* _PROVIDED MATERIAL_
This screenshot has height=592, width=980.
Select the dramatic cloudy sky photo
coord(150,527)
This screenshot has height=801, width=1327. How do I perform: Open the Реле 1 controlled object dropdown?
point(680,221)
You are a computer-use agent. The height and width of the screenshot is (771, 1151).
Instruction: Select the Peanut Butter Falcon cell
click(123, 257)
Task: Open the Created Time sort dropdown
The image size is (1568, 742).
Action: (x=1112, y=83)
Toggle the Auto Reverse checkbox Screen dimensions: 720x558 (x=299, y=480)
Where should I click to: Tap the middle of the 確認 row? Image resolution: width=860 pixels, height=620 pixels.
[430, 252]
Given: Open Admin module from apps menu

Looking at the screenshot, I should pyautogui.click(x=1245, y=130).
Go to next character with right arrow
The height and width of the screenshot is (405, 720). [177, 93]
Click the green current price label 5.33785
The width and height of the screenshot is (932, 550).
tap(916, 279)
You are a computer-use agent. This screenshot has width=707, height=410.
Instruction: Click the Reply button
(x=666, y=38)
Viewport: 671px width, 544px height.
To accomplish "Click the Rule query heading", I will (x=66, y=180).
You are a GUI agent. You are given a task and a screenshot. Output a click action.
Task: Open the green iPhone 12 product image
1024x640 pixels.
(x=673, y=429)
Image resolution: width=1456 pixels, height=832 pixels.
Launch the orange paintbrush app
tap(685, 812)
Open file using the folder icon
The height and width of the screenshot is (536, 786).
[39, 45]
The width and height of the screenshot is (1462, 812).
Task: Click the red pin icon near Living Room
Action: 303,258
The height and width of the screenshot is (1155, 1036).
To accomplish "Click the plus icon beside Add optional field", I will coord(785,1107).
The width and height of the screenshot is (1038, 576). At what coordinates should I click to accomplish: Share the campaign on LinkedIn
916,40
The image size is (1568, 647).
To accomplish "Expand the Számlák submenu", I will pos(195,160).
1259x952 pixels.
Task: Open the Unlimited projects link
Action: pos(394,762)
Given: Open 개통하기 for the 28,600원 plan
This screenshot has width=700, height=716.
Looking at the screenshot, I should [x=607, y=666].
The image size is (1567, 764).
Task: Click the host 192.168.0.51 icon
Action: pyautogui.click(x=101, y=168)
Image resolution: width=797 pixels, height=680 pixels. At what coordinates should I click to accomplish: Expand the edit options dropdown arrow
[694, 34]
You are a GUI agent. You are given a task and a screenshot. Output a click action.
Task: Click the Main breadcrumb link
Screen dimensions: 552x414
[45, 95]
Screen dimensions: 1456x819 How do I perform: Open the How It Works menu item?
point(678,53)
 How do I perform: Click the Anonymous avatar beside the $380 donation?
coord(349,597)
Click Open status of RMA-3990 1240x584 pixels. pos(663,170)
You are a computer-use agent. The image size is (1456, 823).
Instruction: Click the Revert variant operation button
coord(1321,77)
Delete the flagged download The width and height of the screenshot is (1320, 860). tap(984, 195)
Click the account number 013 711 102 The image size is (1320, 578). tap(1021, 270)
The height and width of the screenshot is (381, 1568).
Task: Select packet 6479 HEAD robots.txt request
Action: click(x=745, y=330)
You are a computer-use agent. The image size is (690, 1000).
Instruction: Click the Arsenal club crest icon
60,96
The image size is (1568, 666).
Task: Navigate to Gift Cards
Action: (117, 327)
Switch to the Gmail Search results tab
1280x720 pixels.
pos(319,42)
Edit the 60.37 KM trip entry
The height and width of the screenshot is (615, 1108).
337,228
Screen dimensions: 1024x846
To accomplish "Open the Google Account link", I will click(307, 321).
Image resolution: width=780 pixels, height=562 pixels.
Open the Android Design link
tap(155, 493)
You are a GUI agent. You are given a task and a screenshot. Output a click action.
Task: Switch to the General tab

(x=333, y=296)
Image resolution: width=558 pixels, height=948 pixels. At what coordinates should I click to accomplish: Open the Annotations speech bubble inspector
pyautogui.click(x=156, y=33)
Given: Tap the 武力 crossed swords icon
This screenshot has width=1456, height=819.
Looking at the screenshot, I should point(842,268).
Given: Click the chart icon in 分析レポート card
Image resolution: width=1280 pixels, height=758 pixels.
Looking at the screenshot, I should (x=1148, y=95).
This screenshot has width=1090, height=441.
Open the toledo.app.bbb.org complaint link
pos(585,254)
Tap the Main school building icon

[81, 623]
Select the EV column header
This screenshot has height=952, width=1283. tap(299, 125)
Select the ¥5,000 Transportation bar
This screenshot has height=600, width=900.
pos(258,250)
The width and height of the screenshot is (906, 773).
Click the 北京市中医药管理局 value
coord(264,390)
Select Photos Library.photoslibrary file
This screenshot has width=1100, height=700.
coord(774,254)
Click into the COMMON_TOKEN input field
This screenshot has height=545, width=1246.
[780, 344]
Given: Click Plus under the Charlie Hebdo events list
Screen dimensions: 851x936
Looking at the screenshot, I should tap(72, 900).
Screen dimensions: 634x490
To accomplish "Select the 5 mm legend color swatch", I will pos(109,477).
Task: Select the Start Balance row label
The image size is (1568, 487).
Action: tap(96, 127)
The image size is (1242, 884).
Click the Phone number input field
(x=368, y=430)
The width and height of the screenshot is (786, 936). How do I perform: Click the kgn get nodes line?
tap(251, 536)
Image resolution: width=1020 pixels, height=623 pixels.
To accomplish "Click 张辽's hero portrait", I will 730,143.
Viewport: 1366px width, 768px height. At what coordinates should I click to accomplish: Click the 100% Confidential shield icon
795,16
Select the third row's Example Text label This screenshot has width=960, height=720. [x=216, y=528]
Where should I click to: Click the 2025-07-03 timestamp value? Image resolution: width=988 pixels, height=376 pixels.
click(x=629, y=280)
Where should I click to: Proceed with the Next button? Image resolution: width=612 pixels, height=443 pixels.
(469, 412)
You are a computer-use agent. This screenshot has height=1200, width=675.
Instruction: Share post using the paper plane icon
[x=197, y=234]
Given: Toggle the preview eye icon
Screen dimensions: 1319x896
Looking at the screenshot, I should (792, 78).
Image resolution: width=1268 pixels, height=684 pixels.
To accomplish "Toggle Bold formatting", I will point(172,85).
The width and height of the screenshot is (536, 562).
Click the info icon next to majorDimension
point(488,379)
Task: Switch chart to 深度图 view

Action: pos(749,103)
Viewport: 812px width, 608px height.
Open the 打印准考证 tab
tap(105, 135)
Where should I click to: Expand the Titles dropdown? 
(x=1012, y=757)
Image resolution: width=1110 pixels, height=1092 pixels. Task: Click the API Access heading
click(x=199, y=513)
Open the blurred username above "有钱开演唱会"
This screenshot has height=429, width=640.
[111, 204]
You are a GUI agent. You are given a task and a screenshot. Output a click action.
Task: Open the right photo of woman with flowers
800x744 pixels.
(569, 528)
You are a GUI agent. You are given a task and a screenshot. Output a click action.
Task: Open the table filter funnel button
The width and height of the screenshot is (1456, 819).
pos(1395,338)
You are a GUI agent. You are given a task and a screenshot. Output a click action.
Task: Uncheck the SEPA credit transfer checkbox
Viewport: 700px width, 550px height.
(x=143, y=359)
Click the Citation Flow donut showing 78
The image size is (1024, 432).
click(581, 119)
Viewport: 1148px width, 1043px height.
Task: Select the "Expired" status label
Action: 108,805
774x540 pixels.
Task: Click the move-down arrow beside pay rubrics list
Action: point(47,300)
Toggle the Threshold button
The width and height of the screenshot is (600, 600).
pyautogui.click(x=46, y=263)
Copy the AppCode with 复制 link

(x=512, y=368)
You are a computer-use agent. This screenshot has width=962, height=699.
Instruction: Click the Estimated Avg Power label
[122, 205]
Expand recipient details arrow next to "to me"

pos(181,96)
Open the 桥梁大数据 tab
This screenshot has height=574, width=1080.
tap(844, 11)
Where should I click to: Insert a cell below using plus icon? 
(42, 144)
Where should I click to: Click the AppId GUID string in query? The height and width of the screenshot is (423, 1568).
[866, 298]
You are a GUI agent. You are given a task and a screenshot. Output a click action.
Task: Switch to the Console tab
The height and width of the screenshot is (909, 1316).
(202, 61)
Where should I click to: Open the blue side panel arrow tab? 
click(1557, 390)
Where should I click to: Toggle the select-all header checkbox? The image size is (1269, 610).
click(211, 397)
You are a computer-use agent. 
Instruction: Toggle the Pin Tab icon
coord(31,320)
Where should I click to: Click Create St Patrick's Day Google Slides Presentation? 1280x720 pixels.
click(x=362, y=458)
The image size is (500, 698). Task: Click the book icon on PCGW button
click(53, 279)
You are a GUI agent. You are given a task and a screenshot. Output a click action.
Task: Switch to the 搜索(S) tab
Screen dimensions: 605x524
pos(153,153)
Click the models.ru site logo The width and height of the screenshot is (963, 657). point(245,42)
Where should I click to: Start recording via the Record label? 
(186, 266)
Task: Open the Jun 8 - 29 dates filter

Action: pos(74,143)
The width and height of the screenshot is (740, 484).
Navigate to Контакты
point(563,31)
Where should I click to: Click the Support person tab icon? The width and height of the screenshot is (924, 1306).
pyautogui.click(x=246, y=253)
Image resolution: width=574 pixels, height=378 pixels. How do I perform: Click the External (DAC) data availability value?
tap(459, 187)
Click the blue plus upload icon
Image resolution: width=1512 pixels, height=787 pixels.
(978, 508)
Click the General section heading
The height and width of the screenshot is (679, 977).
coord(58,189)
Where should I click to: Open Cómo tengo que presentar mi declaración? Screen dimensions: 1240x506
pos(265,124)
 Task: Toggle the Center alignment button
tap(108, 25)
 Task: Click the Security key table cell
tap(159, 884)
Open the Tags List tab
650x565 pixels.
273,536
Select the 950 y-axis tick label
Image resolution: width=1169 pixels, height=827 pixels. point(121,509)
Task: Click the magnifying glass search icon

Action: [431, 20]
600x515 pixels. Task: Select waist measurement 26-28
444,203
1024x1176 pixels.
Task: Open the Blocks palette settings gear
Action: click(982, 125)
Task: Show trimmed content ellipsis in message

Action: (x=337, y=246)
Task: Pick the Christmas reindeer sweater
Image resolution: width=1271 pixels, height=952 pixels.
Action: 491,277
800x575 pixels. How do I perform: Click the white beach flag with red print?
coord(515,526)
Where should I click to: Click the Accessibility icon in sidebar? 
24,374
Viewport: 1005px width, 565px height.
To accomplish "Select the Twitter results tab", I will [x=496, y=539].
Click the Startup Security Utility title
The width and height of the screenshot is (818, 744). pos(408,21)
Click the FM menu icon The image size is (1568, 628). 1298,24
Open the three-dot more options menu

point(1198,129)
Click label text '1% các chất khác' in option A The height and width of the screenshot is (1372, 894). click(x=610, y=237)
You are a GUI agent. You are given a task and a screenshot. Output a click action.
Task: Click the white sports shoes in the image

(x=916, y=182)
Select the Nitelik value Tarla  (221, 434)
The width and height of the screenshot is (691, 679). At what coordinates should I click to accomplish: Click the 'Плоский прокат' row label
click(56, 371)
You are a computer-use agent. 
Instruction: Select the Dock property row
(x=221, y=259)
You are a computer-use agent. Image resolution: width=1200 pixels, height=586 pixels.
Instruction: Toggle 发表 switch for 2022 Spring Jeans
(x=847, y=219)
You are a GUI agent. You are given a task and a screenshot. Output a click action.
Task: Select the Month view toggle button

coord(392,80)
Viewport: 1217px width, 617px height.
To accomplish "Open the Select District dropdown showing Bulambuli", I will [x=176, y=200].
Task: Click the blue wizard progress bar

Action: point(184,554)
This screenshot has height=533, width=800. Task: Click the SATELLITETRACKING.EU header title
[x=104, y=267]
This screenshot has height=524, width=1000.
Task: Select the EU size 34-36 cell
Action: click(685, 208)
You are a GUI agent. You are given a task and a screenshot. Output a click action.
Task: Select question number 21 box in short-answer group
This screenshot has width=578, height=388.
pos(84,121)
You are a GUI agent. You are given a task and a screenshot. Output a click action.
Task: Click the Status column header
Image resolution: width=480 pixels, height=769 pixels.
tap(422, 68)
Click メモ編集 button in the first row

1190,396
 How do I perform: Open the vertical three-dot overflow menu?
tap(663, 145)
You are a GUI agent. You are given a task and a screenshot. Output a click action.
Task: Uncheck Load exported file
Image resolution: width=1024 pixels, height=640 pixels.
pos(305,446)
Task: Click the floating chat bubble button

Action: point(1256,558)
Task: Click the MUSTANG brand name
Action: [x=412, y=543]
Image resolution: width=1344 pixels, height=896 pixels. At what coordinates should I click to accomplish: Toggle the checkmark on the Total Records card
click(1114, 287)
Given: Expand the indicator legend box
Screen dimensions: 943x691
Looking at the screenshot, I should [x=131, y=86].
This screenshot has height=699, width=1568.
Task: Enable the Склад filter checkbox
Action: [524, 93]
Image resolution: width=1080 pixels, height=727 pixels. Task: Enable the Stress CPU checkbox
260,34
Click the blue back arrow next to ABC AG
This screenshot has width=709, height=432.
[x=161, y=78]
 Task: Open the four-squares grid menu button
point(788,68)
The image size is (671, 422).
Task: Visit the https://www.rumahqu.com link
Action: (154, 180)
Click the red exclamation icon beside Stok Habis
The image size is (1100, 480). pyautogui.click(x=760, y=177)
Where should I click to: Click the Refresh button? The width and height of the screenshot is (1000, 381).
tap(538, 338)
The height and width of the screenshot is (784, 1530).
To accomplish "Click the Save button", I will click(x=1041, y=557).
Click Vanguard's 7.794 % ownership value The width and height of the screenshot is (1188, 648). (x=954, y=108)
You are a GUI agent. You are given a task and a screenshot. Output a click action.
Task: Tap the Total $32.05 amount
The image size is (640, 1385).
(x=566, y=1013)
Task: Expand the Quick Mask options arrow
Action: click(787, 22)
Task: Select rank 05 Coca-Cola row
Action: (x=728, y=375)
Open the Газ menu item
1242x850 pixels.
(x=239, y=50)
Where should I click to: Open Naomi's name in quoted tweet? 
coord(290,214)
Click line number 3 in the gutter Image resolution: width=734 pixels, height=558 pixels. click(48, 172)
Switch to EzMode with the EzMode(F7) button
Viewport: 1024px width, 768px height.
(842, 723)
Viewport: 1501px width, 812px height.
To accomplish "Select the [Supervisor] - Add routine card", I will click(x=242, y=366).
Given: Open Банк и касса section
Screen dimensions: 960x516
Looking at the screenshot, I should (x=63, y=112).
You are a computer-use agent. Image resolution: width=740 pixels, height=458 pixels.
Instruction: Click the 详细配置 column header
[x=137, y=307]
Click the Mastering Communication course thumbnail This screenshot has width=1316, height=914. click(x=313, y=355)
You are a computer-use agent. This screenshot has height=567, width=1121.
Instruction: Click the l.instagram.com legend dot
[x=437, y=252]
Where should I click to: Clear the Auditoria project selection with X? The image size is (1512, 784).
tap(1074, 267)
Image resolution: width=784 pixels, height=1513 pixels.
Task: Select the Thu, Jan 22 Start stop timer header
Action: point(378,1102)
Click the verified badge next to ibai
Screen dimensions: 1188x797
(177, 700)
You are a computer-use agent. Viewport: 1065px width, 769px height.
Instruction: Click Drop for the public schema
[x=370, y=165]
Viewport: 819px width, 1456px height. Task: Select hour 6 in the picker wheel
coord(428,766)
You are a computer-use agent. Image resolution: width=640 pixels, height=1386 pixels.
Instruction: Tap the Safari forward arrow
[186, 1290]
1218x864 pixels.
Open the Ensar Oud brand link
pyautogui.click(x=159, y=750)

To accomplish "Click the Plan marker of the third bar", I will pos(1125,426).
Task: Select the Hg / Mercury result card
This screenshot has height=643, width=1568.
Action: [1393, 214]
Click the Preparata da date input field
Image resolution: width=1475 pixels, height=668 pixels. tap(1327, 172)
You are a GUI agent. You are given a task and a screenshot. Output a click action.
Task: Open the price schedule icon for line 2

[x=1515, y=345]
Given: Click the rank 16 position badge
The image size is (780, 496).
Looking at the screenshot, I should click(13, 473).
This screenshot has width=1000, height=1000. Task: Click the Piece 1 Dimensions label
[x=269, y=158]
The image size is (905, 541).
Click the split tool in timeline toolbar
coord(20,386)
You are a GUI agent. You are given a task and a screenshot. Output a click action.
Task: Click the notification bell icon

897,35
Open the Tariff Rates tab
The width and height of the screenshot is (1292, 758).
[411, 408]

* _PROBLEM STATEMENT_
Print exactly the lines above from the one with "Given: Click the rank 16 position badge" to the one with "The image size is (905, 541).", including both.

* _EXERCISE RESULT_
Given: Click the rank 16 position badge
The image size is (780, 496).
Looking at the screenshot, I should click(13, 473).
This screenshot has width=1000, height=1000. Task: Click the Piece 1 Dimensions label
[x=269, y=158]
The image size is (905, 541).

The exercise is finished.